I’m like, no, I don’t I don’t, I don’t have the non jumping gene, like, um, and I think, you know, that’s true for entrepreneurs. It’s like, we are doing the hardest thing in the world, but we’re doing it because now we have a creative life in which we can control, and that is worth it. That giving being able to control our lives and our destinies is worth giving up the, the stability and security of maybe working for someone else.
I mean, that’s why we do.
Dan: Yeah, I love that. And I, I love that the idea of entrepreneurship as a tool, that’s just a reframing that I’ve never, I’ve never heard before. I usually think of entrepreneurship as an identity as, as something of, of, of who you are, which I think is great in some ways, but then also can be really hard because there, there might be times when. You I’m, I’m speaking, speaking from my own story, uh, like I, you try to be, just try, try to start something and then it didn’t work out that well. And so then what does that say about me being an entrepreneur and am I actually an entrepreneur? And I really love that invitation to, to view it as a tool because it’s just, just like any tool you can learn how to use it and learn how.
How to, you know, you learn how to use a shovel to, to, to dig a hole or, you know, a, a hammer to build a fence. And like, in the same way, you can learn how to, how to do, how, how to use the tool of entrepreneurship. Um, And, and it’s just more, a more forgiving, um, I guess, metaphor. So thank you for that. That’s, uh, really, really fantastic.
What are the ideas that really, um, jumped out to me from the book that I felt like I really needed? I mean, there were so many in there. Um, I felt I did feel this like, um, I don’t know, like, as I was reading it, like, like you said about the, the rich white guys. I not rich, but I am a white guy. Um, that? I’m like, oh, is this, is this book for me?

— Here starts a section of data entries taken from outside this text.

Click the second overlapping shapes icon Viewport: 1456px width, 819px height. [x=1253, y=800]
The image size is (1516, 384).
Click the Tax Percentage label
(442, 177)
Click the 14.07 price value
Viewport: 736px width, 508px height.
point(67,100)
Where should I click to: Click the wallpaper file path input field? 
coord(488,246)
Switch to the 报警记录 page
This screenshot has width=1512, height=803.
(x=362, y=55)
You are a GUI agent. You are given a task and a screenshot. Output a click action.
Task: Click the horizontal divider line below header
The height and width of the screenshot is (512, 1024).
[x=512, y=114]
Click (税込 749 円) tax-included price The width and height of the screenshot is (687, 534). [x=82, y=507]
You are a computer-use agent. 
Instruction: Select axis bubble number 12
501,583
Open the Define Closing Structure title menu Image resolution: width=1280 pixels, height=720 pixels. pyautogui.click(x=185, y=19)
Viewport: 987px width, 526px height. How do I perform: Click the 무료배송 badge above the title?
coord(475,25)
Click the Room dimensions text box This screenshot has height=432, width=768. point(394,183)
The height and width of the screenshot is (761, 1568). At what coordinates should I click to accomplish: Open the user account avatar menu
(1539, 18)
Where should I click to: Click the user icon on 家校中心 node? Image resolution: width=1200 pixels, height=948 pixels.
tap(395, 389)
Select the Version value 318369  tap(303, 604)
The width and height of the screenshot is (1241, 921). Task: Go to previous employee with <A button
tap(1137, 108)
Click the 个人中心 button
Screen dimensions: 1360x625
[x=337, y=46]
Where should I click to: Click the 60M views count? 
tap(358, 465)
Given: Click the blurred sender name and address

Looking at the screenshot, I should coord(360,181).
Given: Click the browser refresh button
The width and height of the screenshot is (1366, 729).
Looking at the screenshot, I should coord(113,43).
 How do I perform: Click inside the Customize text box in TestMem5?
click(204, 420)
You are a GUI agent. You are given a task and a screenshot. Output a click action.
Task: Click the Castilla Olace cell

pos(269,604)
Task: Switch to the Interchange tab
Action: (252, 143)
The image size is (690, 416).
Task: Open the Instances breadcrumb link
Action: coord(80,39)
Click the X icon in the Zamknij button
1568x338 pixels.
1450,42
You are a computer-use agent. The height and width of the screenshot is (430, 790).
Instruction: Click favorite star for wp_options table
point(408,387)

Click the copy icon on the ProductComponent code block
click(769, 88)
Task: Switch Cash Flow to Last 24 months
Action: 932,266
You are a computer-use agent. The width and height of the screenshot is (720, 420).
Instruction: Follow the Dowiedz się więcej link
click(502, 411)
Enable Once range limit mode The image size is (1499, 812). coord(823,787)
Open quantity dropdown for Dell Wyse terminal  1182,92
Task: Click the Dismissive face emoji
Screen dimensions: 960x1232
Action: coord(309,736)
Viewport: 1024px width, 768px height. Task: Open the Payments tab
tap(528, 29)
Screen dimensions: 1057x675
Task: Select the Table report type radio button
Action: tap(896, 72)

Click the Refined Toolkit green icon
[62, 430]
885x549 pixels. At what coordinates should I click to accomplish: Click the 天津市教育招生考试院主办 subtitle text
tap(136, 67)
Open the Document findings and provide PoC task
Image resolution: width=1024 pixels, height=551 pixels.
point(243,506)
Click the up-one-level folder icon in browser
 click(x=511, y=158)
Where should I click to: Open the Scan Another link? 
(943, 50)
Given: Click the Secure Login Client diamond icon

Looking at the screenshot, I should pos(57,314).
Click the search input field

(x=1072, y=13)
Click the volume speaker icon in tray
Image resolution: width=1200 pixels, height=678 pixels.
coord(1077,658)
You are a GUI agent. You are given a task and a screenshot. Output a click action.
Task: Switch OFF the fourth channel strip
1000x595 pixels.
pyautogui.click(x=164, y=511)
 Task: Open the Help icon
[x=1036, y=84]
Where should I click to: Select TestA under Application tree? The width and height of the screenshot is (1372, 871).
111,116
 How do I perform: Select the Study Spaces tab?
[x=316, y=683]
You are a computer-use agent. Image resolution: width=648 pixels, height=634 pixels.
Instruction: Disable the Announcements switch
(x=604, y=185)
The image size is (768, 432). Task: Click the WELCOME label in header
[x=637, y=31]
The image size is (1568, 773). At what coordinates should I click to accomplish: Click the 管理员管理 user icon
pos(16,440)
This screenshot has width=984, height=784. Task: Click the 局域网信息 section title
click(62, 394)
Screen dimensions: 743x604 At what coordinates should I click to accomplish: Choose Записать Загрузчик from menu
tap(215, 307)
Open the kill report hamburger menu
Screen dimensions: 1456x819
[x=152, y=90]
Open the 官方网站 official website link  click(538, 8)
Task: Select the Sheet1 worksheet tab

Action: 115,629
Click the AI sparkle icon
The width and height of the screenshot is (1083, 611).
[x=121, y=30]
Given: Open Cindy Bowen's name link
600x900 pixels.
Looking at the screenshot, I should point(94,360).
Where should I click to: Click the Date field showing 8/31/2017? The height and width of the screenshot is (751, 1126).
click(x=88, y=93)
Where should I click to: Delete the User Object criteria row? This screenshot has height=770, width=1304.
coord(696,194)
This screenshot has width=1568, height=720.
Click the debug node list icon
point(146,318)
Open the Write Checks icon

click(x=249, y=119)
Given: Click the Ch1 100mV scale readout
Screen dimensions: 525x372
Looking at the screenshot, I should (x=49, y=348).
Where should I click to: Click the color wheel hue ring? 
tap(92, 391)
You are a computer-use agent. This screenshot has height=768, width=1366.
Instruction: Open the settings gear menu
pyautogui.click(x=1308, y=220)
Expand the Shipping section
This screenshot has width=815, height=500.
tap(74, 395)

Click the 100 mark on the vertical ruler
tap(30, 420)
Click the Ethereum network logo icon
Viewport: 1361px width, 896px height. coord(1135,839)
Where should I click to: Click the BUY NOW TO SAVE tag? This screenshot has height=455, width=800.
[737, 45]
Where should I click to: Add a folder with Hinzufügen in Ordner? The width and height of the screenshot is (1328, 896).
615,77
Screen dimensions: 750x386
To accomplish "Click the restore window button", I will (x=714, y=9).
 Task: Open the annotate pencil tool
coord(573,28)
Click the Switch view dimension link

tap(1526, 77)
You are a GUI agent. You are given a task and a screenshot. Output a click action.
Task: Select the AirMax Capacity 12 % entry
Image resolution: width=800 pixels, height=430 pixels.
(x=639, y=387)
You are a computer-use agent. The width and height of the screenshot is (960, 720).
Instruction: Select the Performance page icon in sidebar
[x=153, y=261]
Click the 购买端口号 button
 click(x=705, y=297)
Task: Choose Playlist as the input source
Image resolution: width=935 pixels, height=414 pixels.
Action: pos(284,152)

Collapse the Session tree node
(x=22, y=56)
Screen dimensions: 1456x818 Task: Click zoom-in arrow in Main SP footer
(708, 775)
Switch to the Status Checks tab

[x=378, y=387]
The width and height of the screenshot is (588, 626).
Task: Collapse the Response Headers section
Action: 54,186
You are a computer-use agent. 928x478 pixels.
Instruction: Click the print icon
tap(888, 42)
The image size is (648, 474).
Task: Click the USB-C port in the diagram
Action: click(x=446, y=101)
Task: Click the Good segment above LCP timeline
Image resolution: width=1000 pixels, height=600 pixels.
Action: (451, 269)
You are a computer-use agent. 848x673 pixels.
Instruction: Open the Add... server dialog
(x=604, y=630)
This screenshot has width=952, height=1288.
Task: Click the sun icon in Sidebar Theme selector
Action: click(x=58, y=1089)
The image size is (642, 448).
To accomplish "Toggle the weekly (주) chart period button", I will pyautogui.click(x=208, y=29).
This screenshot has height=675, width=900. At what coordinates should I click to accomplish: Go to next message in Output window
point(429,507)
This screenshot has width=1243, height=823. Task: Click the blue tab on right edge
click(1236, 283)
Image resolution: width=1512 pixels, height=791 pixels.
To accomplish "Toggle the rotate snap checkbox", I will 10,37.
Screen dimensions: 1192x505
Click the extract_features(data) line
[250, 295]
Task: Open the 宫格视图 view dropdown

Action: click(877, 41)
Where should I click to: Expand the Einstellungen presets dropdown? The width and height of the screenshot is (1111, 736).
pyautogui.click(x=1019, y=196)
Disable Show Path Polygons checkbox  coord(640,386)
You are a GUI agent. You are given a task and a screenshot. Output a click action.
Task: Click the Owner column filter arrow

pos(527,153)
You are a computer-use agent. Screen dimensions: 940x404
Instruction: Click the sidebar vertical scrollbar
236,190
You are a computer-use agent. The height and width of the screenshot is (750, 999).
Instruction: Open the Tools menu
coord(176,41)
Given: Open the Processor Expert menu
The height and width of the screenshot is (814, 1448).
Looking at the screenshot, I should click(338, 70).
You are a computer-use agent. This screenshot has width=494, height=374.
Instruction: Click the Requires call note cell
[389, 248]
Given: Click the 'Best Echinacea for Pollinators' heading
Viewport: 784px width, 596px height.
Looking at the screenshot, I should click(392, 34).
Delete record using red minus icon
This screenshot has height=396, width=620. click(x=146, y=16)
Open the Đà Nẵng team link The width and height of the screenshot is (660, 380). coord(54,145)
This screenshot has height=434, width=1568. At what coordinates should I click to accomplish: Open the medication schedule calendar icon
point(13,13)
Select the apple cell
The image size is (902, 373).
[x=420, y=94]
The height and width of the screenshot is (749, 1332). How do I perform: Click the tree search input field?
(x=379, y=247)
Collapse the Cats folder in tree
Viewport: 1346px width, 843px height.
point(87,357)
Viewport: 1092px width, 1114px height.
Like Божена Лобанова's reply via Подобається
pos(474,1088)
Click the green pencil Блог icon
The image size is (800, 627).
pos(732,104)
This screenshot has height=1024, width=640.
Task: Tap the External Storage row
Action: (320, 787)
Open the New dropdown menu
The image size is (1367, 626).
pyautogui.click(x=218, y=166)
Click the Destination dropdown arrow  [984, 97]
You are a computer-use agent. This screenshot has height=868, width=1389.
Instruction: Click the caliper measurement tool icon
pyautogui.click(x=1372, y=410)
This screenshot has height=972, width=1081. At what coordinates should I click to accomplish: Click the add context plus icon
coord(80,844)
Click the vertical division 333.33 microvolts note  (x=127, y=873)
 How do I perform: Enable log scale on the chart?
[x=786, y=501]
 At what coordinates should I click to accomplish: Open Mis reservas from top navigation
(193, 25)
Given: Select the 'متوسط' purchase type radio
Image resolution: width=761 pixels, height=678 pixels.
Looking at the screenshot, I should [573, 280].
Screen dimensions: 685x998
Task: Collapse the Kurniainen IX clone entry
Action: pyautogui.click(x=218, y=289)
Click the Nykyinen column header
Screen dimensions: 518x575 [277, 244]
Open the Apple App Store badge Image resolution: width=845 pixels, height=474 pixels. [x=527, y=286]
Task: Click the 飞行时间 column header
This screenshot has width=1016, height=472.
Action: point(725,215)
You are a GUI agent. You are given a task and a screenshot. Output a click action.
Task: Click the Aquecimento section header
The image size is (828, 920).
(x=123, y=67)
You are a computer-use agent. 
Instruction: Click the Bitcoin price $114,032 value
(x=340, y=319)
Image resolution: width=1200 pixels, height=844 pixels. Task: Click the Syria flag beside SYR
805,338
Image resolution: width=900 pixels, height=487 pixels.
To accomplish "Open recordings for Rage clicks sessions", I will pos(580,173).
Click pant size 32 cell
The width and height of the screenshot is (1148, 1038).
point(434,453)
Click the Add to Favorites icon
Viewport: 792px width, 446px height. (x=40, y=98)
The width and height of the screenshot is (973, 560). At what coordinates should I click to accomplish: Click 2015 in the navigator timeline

Um, should I even be reading this? but felt like, you know, you, you are articulating, I think, pointing your finger at a problem. Um, the problem of, of representation, the problem that you’ve already mentioned about that 0.06% of funds going to, to, um, to black women, um, black. Companies founded by, by black women.
And so like, as I was reading it, I was like, at first I was like, okay, what’s this journey, what’s this journey about to that? I’m about to take, gonna be like, um, but quickly felt myself kind of settled into it and just, um, was just a really fantastic and was so fantastic read with so many takeaways of all the different steps of the process of building something.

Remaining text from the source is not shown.